Methods: Model derivation was performed in the SingHealth Diabetes Registry, including patients aged ≥ 21 years diagnosed with T2DM without pre-existing CKD. External validation was performed in a single-center prospective observational cohort. Cox Proportional Hazard model was created to evaluate predictors associated with time-to-onset of incident CKD. Increasingly parsimonious models were assessed for discrimination and calibration. Models underwent external validation, benchmarking against existing models, and decision curve analysis.
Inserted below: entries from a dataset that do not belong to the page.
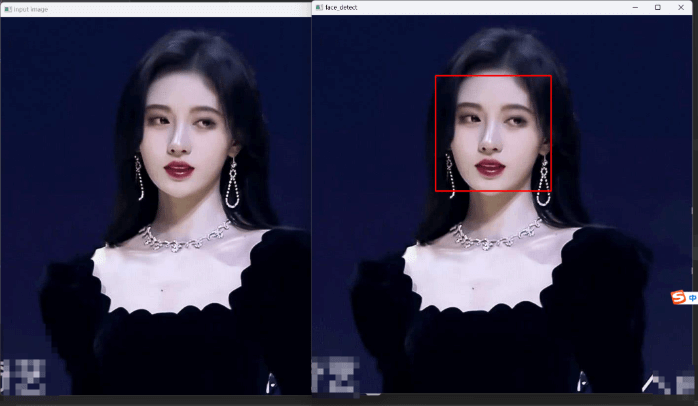Viewport: 698px width, 406px height.
Task: Click the Input image window title icon
Action: click(x=7, y=8)
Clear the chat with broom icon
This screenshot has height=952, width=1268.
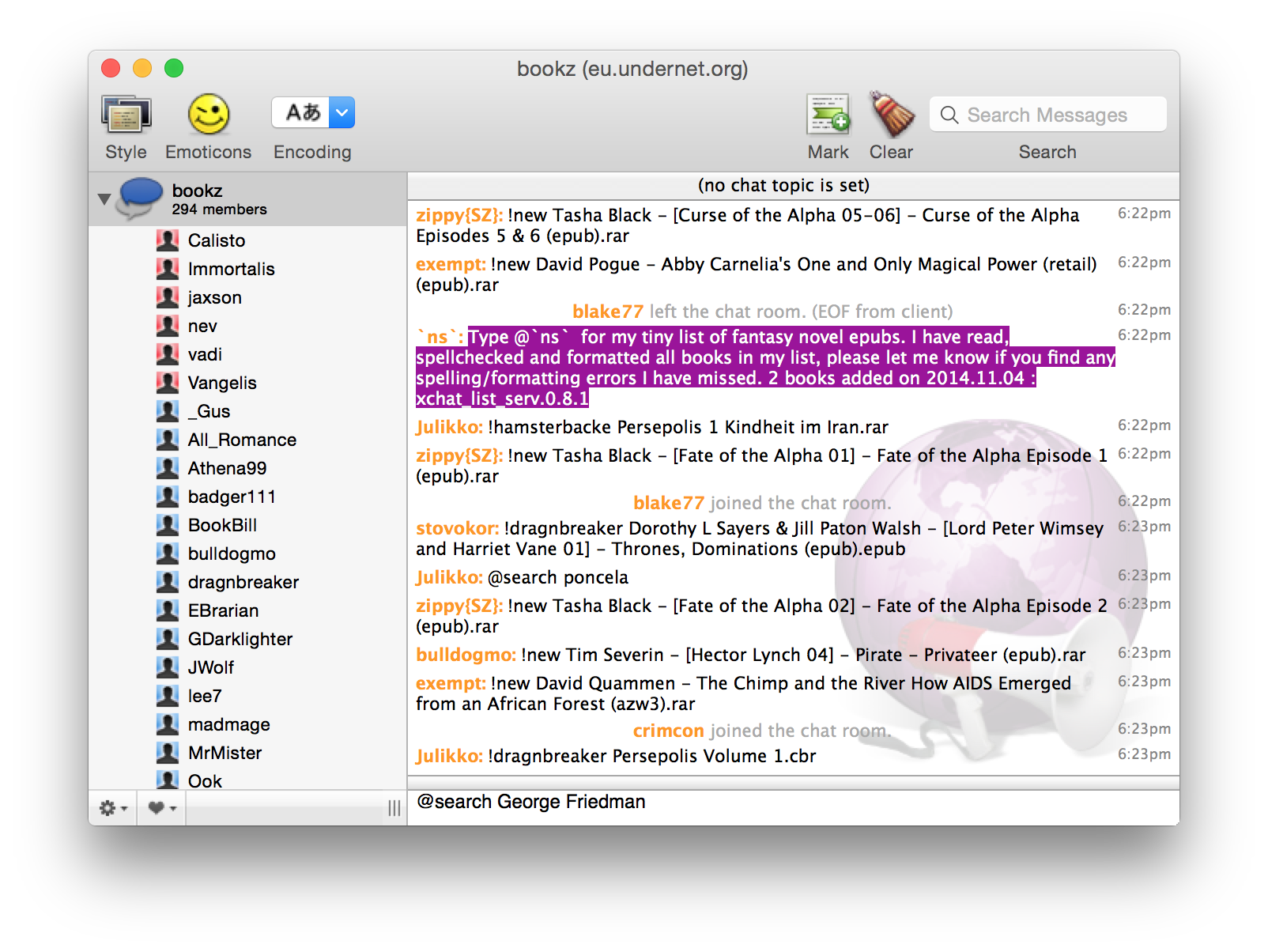tap(891, 115)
Results: 25,142 (59 %) of 42,552 patients in the derivation cohort developed CKD over a median 4.0 years (IQR 2.1-7.7) follow up. An 18-variable model, 12-variable model, and 4-variable model (including age, duration of T2DM, eGFR, and previous non-persistent albuminuria) was developed. The 4-variable model had a C-statistic of 0.78 and good calibration on plots of observed-versus-predicted risk. The 12-variable and 18-variable models performed similarly. In the external validation cohort of 2249 patients, of whom 1035 (46 %) developed incident CKD, the 4-variable model had a C-statistic of 0.87. All models had better discrimination than existing benchmarks. Decision curve analysis of the 4-variable model showed positive net benefit for any threshold probability above 16 % for 2-year and 28 % for 5-year CKD risk.
Conclusion: The 4-variable model for prediction of incident CKD in T2DM demonstrates good performance, predicts both eGFR and albuminuria endpoints, and is simple-to-use. This may guide personalized care, resource allocation and population health.